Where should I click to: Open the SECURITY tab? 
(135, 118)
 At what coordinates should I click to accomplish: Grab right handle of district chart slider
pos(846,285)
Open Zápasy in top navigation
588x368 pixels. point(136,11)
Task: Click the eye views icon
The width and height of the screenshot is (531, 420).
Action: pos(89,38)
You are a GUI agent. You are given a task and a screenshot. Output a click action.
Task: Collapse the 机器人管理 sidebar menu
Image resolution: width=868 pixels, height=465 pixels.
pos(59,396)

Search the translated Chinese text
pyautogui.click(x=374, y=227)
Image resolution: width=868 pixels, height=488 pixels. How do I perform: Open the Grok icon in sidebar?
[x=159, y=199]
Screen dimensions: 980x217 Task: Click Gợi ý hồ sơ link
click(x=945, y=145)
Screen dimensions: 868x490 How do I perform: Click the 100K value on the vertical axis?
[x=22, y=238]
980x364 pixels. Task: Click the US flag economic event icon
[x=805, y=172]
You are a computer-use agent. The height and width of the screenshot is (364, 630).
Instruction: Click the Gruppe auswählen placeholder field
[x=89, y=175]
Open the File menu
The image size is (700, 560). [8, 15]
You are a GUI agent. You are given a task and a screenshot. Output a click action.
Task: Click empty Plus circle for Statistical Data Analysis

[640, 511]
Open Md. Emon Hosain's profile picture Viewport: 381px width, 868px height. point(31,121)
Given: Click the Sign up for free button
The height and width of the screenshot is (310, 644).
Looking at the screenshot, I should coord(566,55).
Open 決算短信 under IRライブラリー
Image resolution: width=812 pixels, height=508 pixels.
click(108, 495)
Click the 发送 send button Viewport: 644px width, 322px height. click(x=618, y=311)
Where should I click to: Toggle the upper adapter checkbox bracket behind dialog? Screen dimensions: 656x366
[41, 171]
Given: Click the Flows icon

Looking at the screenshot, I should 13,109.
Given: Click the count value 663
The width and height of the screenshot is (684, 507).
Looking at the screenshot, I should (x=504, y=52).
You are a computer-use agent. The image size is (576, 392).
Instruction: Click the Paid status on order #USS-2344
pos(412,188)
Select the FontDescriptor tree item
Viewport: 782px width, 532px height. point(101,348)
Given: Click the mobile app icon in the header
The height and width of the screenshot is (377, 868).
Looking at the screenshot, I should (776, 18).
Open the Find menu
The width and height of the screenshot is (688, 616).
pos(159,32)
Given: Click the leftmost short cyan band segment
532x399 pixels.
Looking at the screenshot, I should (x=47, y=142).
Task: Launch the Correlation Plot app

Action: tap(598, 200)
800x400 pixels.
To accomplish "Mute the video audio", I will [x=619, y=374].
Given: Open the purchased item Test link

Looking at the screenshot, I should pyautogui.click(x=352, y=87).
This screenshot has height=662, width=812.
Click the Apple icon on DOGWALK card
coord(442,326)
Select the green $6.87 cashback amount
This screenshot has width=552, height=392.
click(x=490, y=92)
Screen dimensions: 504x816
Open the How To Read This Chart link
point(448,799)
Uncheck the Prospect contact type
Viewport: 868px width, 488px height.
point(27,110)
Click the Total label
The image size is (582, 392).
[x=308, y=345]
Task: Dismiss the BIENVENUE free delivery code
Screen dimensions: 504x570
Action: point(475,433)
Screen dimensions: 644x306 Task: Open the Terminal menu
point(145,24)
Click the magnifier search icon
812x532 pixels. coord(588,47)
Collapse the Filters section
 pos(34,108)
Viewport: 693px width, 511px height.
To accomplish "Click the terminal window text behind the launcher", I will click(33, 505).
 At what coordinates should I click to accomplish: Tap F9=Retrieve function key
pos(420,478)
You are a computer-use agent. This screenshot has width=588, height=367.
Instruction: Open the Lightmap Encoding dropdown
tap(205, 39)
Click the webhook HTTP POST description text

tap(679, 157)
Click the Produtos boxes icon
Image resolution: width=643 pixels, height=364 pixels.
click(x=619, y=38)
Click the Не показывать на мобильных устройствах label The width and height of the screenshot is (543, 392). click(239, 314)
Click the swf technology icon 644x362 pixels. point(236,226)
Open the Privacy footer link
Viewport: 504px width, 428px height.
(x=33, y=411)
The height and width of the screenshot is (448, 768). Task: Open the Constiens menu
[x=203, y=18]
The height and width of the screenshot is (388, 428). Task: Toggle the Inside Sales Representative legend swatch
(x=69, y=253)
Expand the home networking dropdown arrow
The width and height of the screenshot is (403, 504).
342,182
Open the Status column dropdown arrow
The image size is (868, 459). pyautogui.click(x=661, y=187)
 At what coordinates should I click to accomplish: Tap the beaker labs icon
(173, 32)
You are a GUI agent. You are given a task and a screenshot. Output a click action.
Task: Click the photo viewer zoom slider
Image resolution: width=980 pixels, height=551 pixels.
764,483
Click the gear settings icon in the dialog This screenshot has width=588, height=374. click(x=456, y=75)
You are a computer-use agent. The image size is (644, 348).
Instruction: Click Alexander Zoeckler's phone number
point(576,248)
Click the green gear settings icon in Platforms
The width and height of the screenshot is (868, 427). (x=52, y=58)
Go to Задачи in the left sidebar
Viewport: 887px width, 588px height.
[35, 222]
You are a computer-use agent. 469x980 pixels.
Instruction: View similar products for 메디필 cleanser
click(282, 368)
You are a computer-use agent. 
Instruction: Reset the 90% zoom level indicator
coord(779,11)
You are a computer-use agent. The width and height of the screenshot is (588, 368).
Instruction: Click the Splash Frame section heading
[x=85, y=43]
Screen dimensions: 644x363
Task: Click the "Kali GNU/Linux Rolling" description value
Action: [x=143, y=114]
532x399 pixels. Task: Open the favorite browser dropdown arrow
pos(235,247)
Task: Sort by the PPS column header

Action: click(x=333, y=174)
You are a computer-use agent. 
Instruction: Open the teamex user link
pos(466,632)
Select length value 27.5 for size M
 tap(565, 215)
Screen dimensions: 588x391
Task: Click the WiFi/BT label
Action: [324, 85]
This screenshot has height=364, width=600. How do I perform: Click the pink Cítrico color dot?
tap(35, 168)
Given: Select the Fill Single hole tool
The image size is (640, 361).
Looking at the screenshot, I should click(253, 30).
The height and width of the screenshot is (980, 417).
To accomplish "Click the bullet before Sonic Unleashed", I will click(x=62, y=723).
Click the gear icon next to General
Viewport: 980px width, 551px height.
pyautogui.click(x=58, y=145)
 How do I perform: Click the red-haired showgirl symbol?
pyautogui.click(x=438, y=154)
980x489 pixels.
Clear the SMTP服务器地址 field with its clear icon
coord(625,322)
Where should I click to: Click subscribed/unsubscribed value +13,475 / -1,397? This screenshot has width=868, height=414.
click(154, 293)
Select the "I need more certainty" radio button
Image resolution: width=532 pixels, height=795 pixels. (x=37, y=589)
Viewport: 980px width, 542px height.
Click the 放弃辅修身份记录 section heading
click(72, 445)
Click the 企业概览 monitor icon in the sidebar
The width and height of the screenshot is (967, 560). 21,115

TASK DESCRIPTION
Check every line above for the word "free" and copy those that have it.

EXPECTED ANSWER
Given: Click the Sign up for free button
Task: Dismiss the BIENVENUE free delivery code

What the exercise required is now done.